A fan blade failure in an Airbus A330’s Rolls-Royce Trent 700 engine due to a fatigue crack has led to enhanced inspection processes and technical solutions that reduce the likelihood of future similar occurrences, a new ATSB investigation report details.

In June 2017, an AirAsia X Airbus A330-300 sustained an engine failure while operating a scheduled passenger flight from Perth to Kuala Lumpur. About one hour into the flight, during a step change in altitude, the flight crew heard a metallic bang, significant vibrations could be felt through the airframe, and an ‘ENG 1 STALL’ warning was triggered. The flight crew executed the relevant engine malfunction procedure and commenced a single-engine return to Perth. While the airframe vibrations continued during the return to Perth, the aircraft landed there without further incident.

On the ground an inspection found about three quarters of one fan blade was missing from the failed left engine.
Subsequent detailed structural analysis determined that the failure of the fan blade was due to a fatigue crack which had initiated from within the blade’s internal structure where an internal reinforcing membrane joins to the blade’s convex skin panel. Detailed structural analysis determined that the failure of the fan blade was due to a fatigue crack.

The report notes the blade manufacturing process produced a variation in the internal membrane-to-panel acute corner geometry that, in combination with the inherent high level of blade panel stress, could lead to increased localised stresses in those corner areas and the initiation and propagation of fatigue cracking.
The investigation also determined that the scheduled inspections recommended by Rolls-Royce to detect cracking in Trent 700 fan blades were insufficient to detect early onset fatigue cracks in the membrane to panel bond before those cracks could progress to failure.
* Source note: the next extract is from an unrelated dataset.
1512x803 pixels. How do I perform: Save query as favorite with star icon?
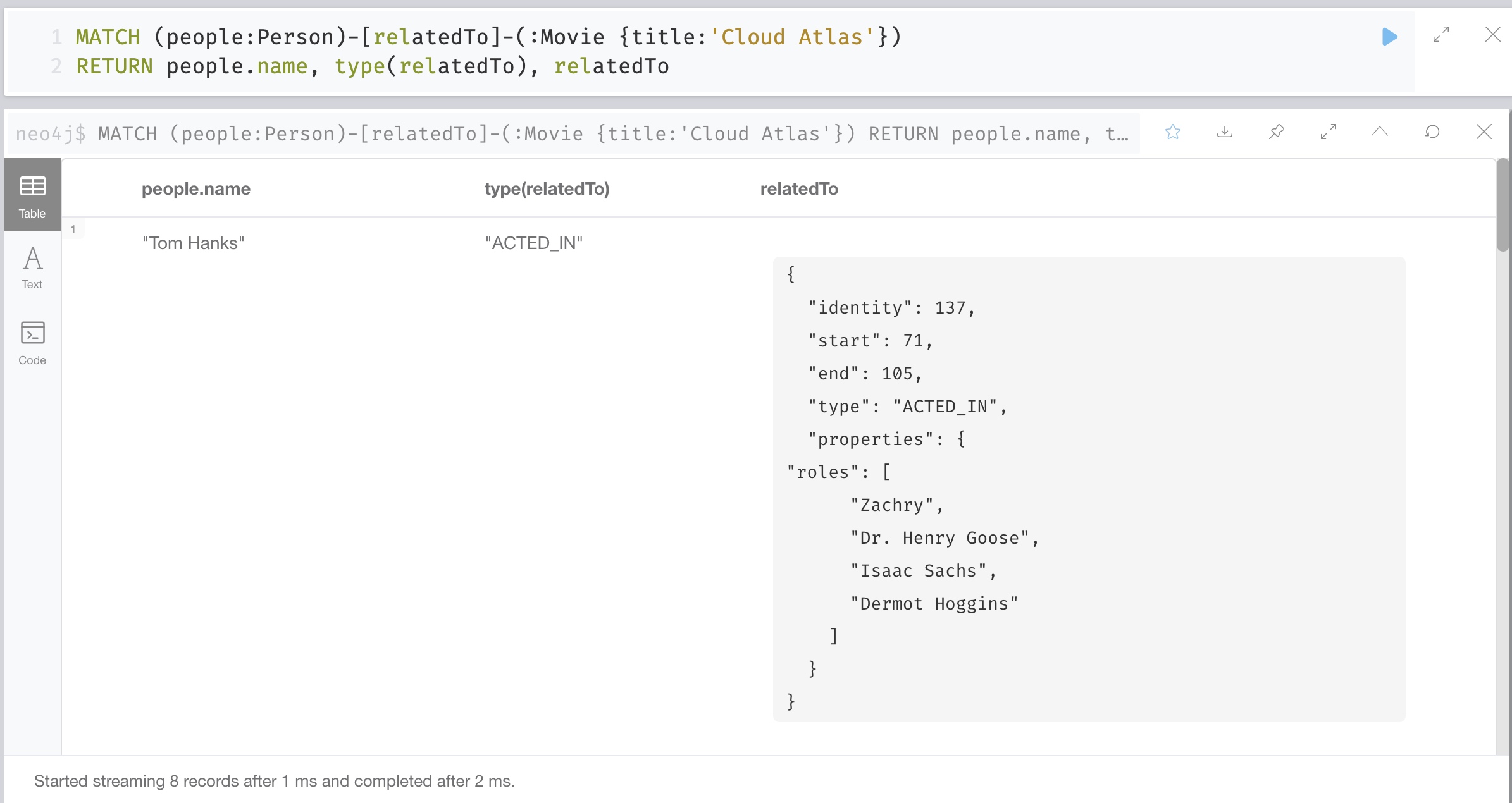pyautogui.click(x=1173, y=132)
Rolls-Royce have taken a number of proactive safety actions to mitigate future blade failures. These include reviewing the design and manufacturing of the Trent 700 fan blade and releasing service bulletins covering engine inspections (one of which was supported by a European Aviation Safety Agency (EASA) issued Airworthiness Directive).
The engine manufacturer also introduced new a control system modification, designed to shut the engine down quickly when fan blade failure event occurs to reduce damage to the fan shaft.

During the complex manufacturing process of Trent 700 fan blades, a latent issue developed that was not realised for a number of years, the investigation notes. This demonstrates the importance for manufacturers of critical components, and regulators monitoring the manufacturers, to have systems in place to quickly identify core issues and put in place measures to mitigate risk.